Action item:
Where the entries below show "This screenshot has width=1538, height=784.", begin there and print that line and all following lines exactly, through the last, omitting pictures.

Data to use:
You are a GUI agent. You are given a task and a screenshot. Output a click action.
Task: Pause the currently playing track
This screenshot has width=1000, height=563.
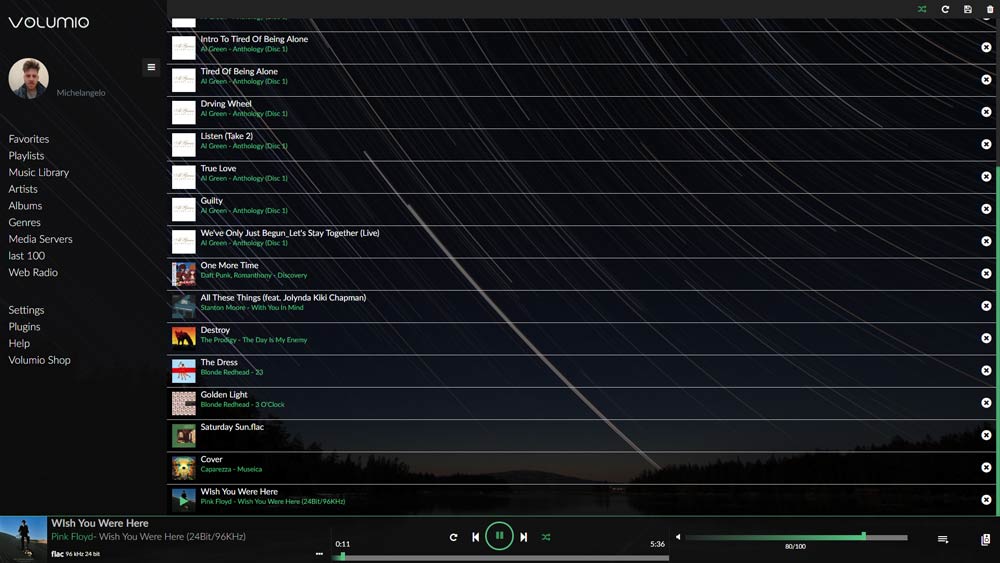499,536
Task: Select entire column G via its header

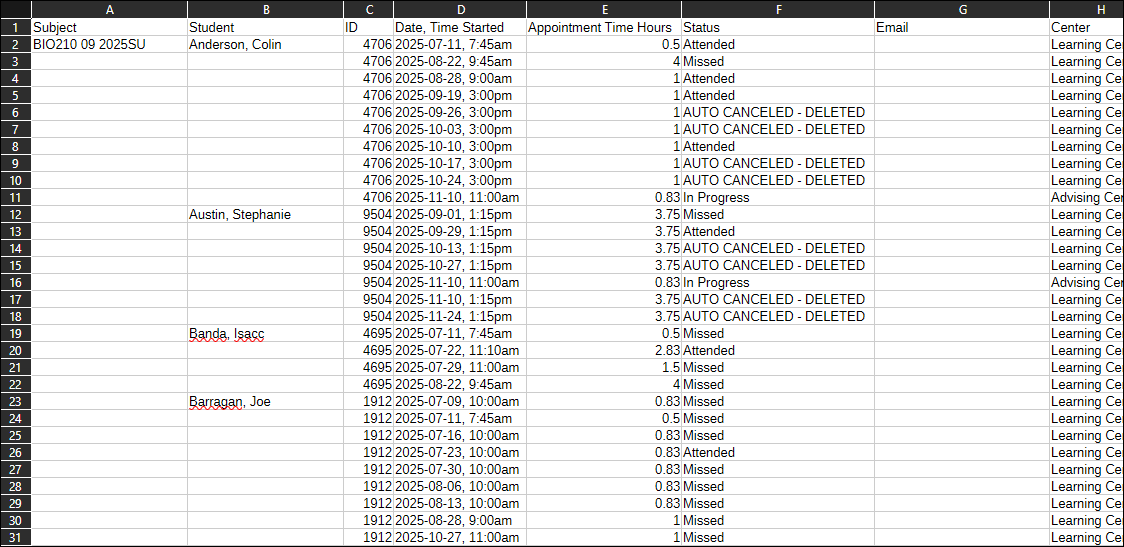Action: [961, 9]
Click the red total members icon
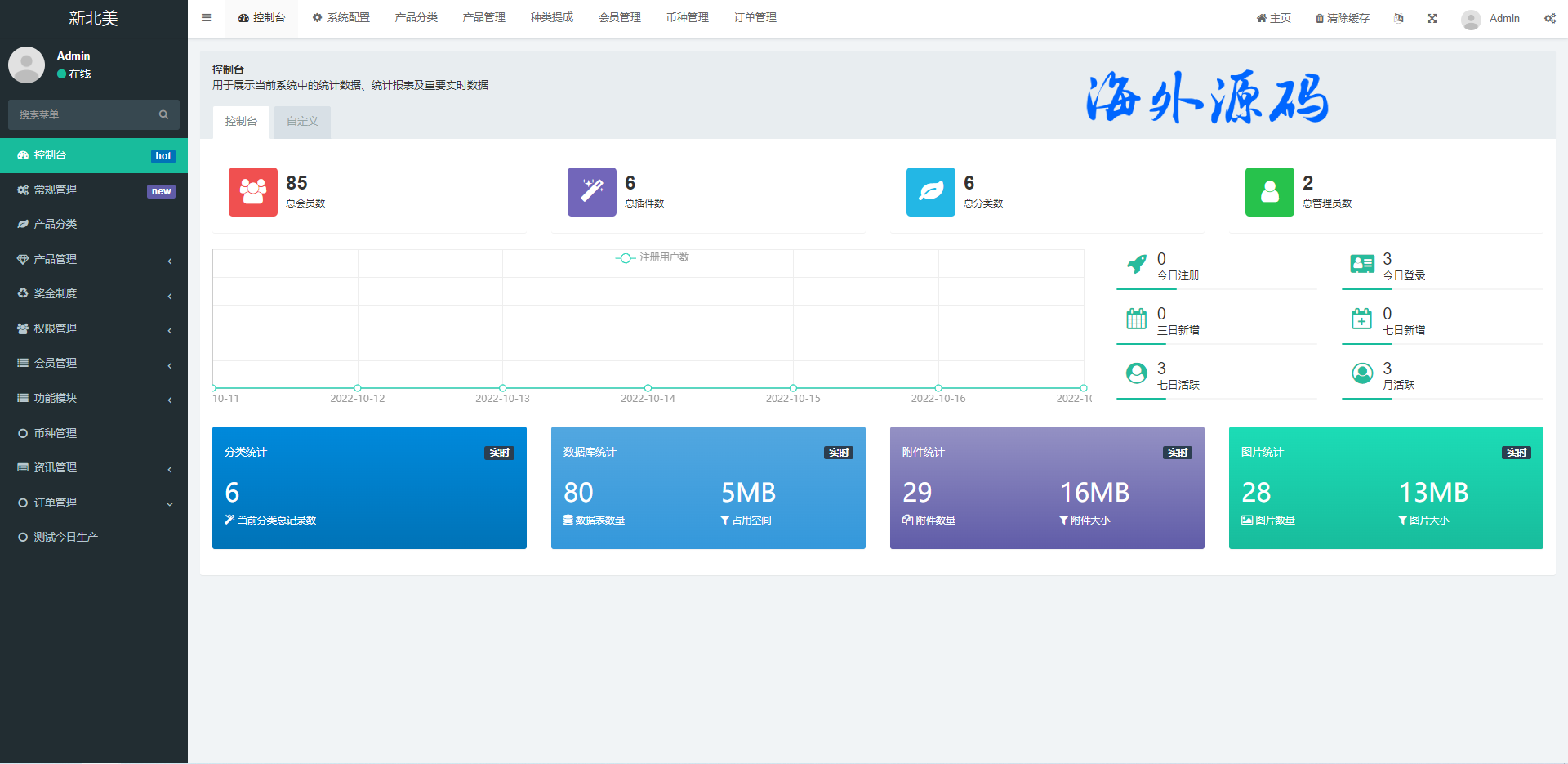1568x764 pixels. tap(252, 192)
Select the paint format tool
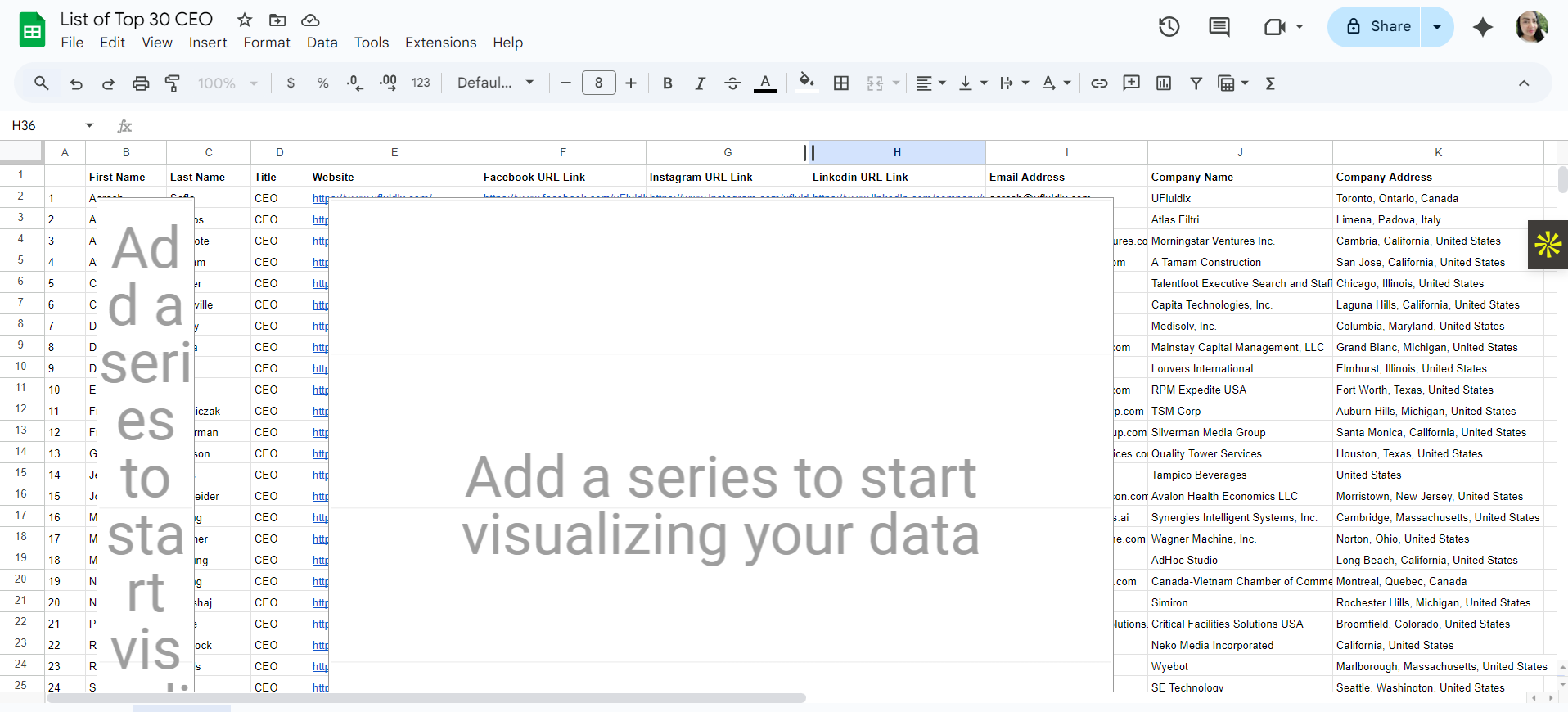 point(173,83)
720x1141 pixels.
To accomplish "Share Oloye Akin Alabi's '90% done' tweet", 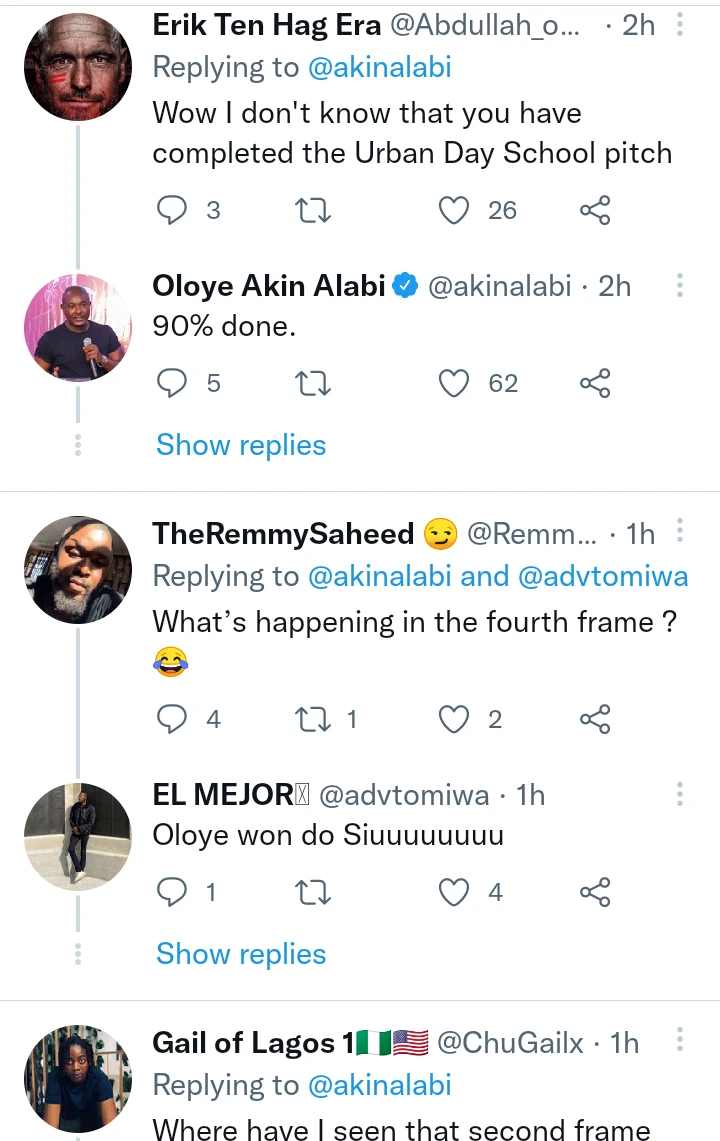I will point(595,384).
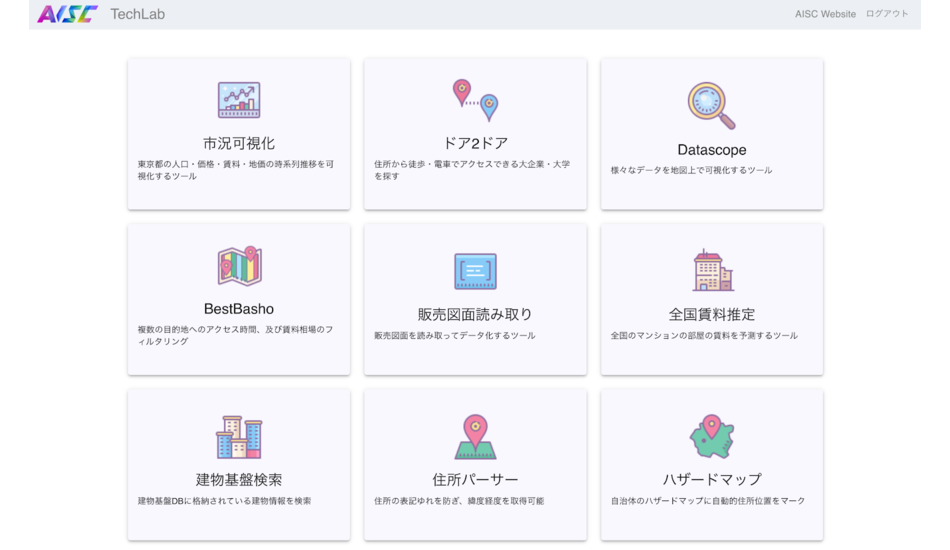Click the AISC logo in header
This screenshot has height=550, width=950.
coord(67,14)
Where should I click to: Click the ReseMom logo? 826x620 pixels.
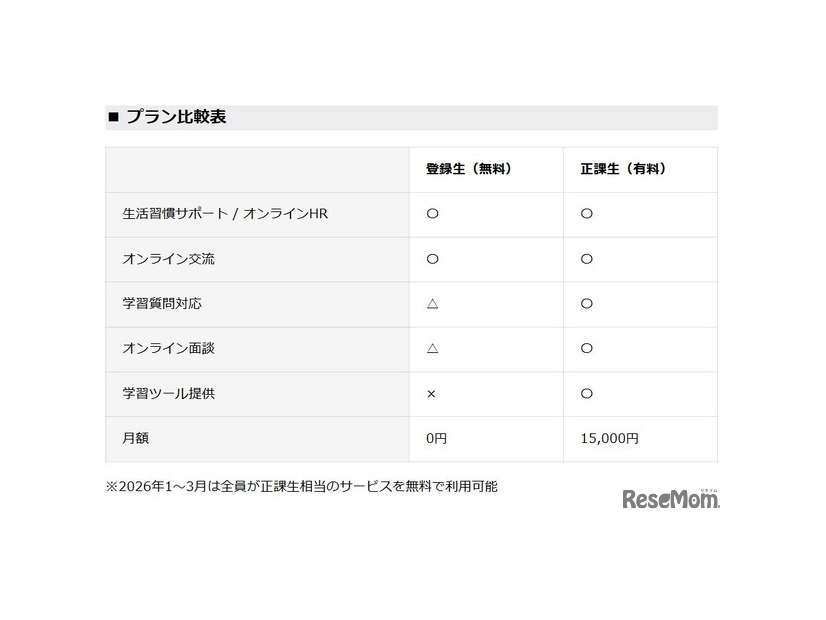(670, 498)
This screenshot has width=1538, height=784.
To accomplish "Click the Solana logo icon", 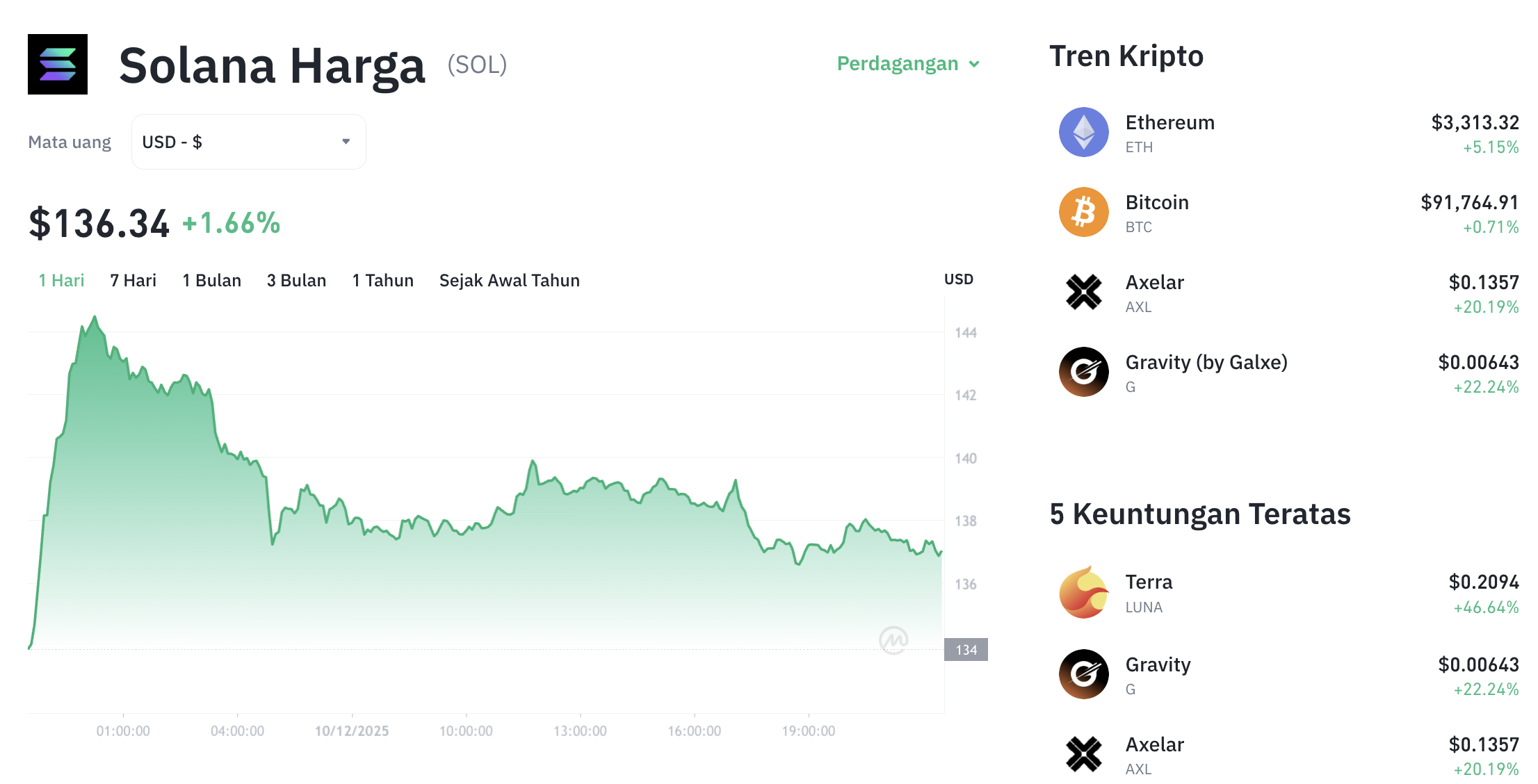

Task response:
This screenshot has width=1538, height=784.
To accomplish "Click the Solana logo icon", 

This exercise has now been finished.